A photo I took of the Mona Lisa close enough to see the glass that saved her from the recent cake incident!  

There is quite a bit of literature explaining that art has positive impacts on mental health. While I can definitely see how this would be true, I found the museum overwhelming and anxiety-inducing due to the crowds. Maybe the word has gotten out about the neurological benefits of art and people can’t wait to go! Or maybe it was just a busy Saturday. I’ll let you decide which explanation to believe.

Brain de Fontainebleu 

As we toured the seemingly endless halls of Chateau Fontainebleu, I thought about how distinct each room in the manor appeared. There were countless styles to admire from the gorgeous Gobelin tapestries to the baroque frescos to Marie Antoinette’s lavish furniture possession; I was overwhelmed and overstimulated. I was trying hard to connect the dots, to make sense of the rise and fall of these great epochs in French history. I felt that each corridor was a synapse between the many neuron chambers–each complete with a world of organelles from lost ages. I couldn’t make sense of it by the units, but the Chateau made sense as a composite. Perhaps this is how we must view our brains. Consciousness isn’t something so much to be understood as it is to be experienced. As we navigate our memories that construct the rooms within our minds, it should not be so much of a priority to rationalize which doors lead where (for surely, you will get lost), but rather, an exercise to clean and maintain what parts of yourself to which you are still able to access.

Pere Proust

This is the grave of Marcel Proust from our class visit to the Père Lachaise Cemetery. I first discovered who he was from a reference to his work, “In Search of Lost Time.” I have not directly read his work yet, but I read Alain de Botton’s ‘self-help’ book titled, “How Proust Can Change Your Life” where I was encouraged to question many of the social norms and ways of life that most of us find ourselves stuck in. In relation to the class, many have said that Proust was actually a pioneer in neuroscience as a theorist, and modern work simply builds upon the artists of past generations. Proust shined a light upon the nature of the mind and on consciousness.

More here if you are interested:

Writing a Paper from the Luxembourg Gardens (Photo Post)

A photo of the Luxembourg Palace from the garden.

On Monday, June 6th, the day before our third paper was due, I went to the Luxembourg Gardens to finish up my paper. This was my first time in the gardens and wow was it beautiful! Before coming to Paris, I knew France had a lot of castles but I didn’t expect them to be in the heart of the city. It was amazing to be able to take the metro a few stops away from accent and be at a castle with gorgeous gardens. While sitting there writing my paper surrounded by the greenery, hearing the calming sound of the fountain, and feeling the beams of the sun on my face, I felt a sense of relief from the anxiety I had surrounding this paper. It was very cool to feel the first-hand impacts that nature has on stress relief (Tyrväinen et al., 2014).
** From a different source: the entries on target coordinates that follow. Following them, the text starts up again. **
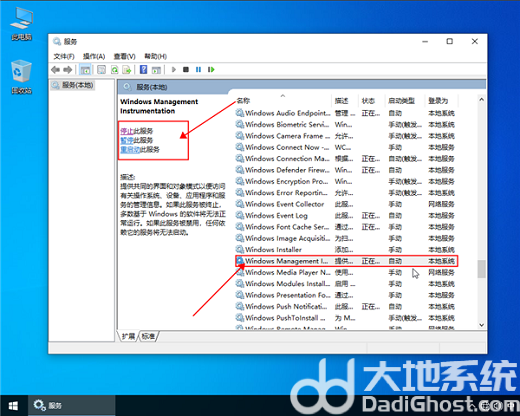
Task: Click the 停止 this service link
Action: point(127,131)
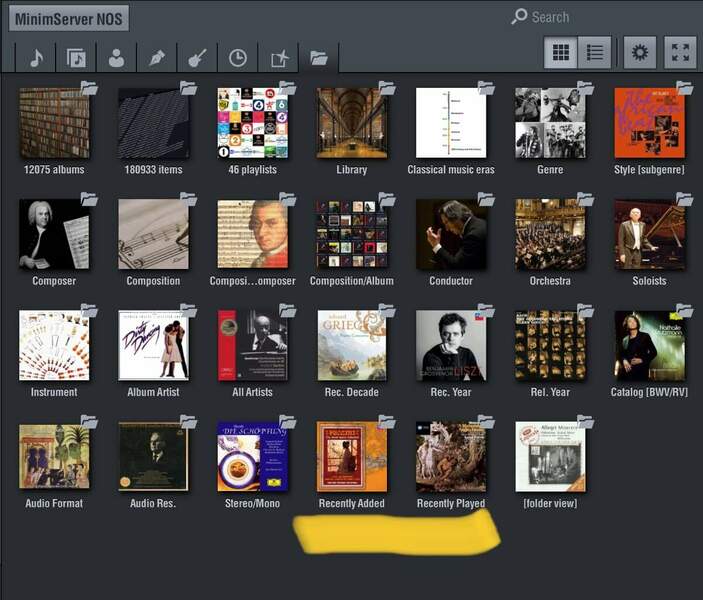This screenshot has height=600, width=703.
Task: Open the Recently Added folder
Action: coord(351,457)
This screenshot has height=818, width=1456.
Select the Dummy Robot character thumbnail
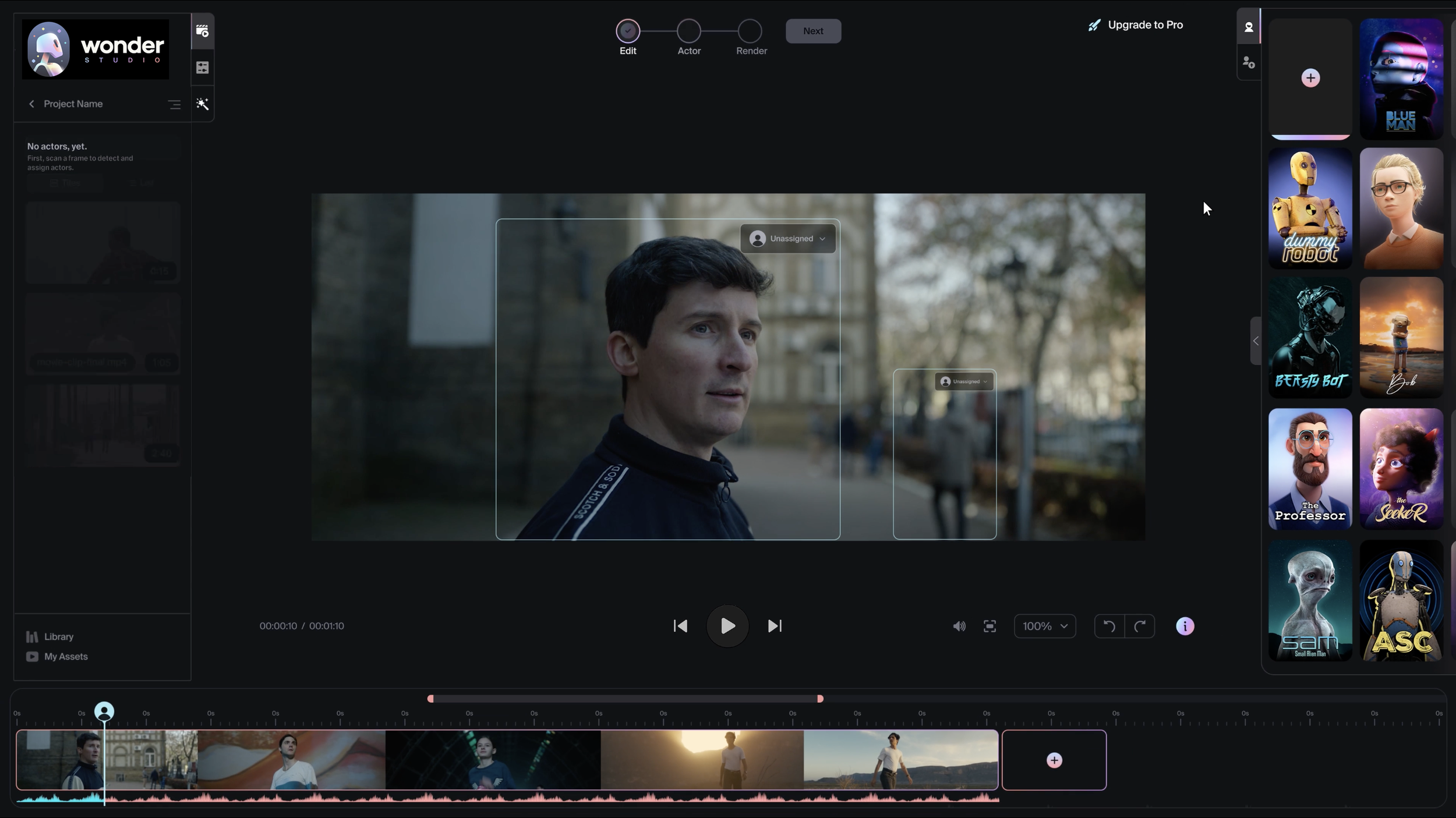coord(1310,208)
Tyrväinen, L., Ojala, A., Korpela, K., Lanki, T., Tsunetsugu, Y., & Kagawa, T. (2014). The influence of urban green environments on stress relief measures: A field experiment. Journal of Environmental Psychology, 38, 1–9.

Rooting for the French (Rugby) Soccer Team!

On Friday, we ventured to Stade de France to enjoy a friendly game of rugby between France and Denmark. Although I did not purchase the fun rooster hat, France’s team mascot, I enjoyed trying it on and giving my peers a good laugh. We found our seats and immediately joined in on the cheering. We were tasked with counting the number of head impacts a specific rugby player endured during the match, as we had just learned about white matter abnormalities in rugby players due to head impacts. However, the game started, and we soon realized it was a soccer match between two of the best soccer teams in the world! Now, instead of counting head impacts, we counted headbutts. It was difficult to track a singular player, but as a team, France had over 10 headbutts! That is a lot of potential for mild traumatic brain injury!